Mr. Washington was lying on his side with both hands behind his back. He looked really uncomfortable. The Ku Klux was talking to him. I could see one of the white men moving his head and heard a voice hard and cold. I couldn’t make out words, just the sound of that white man with the chill of the night in whatever he was saying. There were other voices too, but they weren’t having a conversation. They pointed down and laughed, but there was nothing funny in anything I could see.

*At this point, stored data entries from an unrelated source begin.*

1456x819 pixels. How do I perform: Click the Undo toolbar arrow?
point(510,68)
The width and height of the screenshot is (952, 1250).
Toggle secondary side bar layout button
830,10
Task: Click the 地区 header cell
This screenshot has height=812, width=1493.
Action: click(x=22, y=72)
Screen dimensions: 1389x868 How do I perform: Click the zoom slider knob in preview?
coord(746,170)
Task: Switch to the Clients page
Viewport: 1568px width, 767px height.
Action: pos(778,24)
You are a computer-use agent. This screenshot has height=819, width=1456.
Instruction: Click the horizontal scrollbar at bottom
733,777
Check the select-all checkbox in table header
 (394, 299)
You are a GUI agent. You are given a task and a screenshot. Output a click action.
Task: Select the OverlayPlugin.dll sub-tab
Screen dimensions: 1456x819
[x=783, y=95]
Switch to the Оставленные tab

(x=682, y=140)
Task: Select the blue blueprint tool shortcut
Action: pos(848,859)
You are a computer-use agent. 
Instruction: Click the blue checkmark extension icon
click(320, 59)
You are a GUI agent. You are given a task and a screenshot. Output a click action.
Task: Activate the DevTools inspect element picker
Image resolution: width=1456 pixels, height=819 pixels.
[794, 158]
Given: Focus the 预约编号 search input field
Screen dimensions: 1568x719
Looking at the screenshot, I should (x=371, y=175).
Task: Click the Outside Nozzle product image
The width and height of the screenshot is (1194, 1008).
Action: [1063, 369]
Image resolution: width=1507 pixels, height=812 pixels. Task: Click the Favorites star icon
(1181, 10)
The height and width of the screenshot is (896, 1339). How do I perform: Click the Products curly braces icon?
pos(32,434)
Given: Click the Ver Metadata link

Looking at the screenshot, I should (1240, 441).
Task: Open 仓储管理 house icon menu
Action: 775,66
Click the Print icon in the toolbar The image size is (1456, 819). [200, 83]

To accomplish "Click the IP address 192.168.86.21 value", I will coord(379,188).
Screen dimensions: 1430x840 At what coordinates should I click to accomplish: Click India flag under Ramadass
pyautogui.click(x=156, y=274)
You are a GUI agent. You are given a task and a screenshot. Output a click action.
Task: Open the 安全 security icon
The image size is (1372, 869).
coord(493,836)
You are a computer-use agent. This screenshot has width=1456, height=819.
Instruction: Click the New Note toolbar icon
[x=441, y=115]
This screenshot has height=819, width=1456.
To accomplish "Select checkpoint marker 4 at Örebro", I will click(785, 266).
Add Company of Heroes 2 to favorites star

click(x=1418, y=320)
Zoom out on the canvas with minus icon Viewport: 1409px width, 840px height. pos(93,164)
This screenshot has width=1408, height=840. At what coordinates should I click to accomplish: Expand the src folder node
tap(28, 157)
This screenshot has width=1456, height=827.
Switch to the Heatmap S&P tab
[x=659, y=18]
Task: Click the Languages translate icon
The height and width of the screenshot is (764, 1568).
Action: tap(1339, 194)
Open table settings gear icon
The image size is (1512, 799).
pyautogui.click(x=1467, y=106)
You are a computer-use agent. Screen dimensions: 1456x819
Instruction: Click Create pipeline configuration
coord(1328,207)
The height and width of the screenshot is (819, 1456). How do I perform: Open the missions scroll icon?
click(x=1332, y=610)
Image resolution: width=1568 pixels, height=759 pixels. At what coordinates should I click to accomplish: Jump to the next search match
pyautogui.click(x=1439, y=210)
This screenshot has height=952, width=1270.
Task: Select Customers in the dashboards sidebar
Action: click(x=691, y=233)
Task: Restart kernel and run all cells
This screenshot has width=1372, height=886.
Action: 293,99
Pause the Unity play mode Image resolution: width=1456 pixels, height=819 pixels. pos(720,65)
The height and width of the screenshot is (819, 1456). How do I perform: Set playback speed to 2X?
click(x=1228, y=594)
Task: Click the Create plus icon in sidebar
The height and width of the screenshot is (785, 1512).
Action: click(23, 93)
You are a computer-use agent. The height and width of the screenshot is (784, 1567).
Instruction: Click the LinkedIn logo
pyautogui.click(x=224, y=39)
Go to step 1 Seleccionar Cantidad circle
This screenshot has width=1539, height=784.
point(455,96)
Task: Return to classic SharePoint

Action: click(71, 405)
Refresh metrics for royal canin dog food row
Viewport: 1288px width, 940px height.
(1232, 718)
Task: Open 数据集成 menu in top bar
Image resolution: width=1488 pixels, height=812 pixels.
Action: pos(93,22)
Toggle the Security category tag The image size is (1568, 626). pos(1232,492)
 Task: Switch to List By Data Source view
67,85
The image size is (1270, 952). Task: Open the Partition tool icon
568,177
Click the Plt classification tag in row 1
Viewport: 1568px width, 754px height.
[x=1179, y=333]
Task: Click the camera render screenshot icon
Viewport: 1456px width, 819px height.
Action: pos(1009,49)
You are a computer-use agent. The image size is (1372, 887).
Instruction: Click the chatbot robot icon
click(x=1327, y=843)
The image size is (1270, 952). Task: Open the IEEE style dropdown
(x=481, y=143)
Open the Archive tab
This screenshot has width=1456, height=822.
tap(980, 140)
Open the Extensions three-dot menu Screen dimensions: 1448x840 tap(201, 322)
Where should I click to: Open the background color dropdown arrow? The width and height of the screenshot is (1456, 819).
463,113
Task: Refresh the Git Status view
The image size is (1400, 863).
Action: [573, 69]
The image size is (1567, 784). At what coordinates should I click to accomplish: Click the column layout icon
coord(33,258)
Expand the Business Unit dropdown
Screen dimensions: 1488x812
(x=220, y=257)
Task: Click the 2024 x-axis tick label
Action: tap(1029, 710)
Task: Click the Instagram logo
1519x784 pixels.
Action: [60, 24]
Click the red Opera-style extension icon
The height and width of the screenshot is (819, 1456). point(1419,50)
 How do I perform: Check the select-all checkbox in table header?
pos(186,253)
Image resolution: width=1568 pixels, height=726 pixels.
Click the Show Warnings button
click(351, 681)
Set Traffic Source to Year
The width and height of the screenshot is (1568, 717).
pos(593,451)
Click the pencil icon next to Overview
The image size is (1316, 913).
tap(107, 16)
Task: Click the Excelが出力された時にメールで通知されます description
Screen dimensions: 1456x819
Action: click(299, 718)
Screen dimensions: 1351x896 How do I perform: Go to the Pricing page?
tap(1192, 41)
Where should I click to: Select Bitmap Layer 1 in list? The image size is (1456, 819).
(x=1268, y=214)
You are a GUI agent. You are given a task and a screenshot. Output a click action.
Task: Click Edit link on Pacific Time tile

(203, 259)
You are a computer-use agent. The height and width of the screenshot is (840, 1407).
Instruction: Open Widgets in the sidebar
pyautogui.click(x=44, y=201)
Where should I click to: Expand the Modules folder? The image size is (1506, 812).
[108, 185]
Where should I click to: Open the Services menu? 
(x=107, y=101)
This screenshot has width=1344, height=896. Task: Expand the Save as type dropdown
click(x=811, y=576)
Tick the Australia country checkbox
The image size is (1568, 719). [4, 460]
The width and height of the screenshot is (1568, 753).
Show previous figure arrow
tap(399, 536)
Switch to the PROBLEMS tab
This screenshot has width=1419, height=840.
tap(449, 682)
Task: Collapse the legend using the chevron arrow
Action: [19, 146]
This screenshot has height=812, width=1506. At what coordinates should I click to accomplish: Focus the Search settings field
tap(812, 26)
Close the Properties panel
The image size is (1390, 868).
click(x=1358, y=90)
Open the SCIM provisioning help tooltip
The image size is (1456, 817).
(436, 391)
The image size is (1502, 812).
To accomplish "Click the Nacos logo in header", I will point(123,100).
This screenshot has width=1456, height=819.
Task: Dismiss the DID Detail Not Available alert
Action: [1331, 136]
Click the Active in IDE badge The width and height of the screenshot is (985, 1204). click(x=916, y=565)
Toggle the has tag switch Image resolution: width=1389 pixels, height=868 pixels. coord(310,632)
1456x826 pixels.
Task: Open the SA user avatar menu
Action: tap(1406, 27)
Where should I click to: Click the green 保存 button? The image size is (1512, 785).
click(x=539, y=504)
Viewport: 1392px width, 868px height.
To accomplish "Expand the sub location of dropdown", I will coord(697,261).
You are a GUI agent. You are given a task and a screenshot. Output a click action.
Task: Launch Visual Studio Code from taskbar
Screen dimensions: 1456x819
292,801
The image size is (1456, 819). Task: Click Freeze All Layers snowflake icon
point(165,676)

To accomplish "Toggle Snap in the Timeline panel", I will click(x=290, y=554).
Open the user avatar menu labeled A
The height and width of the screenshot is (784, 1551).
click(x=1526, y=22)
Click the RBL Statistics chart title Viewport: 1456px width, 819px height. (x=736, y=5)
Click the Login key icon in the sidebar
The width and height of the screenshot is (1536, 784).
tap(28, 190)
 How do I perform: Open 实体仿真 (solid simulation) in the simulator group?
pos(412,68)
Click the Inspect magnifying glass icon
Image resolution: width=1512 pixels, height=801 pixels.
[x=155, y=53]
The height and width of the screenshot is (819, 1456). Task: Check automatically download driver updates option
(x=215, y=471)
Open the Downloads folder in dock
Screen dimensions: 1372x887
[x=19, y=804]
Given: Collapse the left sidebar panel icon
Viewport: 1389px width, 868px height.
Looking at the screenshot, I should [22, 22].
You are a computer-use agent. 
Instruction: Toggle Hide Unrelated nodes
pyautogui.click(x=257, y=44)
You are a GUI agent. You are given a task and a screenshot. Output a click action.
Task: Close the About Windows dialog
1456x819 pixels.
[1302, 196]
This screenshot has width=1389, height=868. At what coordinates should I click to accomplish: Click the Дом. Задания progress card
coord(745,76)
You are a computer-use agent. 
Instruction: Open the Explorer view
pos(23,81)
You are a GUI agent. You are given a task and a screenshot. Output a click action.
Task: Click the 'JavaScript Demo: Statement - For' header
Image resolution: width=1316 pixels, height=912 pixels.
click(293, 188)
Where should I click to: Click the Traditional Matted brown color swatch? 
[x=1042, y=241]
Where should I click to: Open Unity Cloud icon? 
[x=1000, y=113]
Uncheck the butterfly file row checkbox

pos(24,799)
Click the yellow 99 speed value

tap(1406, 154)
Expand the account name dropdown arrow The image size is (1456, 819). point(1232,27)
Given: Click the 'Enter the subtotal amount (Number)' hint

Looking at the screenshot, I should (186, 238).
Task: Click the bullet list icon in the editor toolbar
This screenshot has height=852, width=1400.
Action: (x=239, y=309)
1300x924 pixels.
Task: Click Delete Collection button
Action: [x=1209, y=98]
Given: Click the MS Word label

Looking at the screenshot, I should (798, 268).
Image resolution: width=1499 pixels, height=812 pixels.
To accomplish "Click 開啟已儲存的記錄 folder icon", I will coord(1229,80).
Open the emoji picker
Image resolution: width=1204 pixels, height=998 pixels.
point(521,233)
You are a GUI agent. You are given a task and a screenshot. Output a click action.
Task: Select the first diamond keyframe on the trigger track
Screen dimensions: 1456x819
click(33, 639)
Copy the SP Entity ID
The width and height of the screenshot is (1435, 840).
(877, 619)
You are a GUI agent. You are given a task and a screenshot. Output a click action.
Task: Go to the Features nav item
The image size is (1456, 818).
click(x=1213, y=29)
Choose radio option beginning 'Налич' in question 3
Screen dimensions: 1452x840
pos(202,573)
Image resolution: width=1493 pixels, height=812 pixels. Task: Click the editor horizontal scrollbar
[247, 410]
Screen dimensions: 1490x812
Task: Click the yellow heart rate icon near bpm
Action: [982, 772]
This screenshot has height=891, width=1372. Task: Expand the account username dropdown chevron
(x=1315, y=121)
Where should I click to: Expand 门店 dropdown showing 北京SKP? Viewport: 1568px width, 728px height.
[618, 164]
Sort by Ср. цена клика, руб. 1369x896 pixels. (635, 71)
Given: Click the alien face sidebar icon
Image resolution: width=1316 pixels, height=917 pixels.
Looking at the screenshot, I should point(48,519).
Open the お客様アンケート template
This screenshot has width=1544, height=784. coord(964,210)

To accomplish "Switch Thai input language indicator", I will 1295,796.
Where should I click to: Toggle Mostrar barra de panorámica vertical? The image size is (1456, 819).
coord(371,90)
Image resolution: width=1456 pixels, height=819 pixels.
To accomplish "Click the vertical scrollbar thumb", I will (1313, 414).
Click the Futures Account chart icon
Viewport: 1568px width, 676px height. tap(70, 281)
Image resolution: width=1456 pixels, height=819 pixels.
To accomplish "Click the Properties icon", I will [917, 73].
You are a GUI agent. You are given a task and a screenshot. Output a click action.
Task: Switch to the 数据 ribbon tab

All the time Mr. Washington lay there like a sack of coal, something just dropped by the side of the road. I felt a stiffness building in my chest, a hardness I’d never felt before. I wanted to run out and tell those men to leave him alone, let him go, but I was tied up too, without any ropes on me, bound to my fear like it was a post in the ground. I couldn’t pull myself away either. I could only get closer, till I was just fifty feet away but still in the shadows of trees. But it didn’t matter, cause the time for talking was done.
I watched one man reach down and jerk Mr. Washington up. Since his feet were tied, he couldn’t get up very well so he kinda slumped back to the ground, and this angered the man who was yanking on him. I heard what sounded like a curse, and I remember thinking it was the first time I’d ever seen a white man help a colored man do anything, but it wasn’t really no help at all.
Another Ku Klux hooked his elbow round Mr. Washington’s left arm. He seemed unwilling to be freed from the ground, like he’d lost the use of his legs while he was lying there. But finally they had him up, sort of, and he stood there breathing deep and fast, and soon they had a rope round his neck and he breathed even faster; quick, short breaths as if he was running, but he wasn’t running. He was just standing there with the noose over his head, and then he turned his head side to side, trying to move away from it, but he could only move so much, and then they brought it down hard round his neck.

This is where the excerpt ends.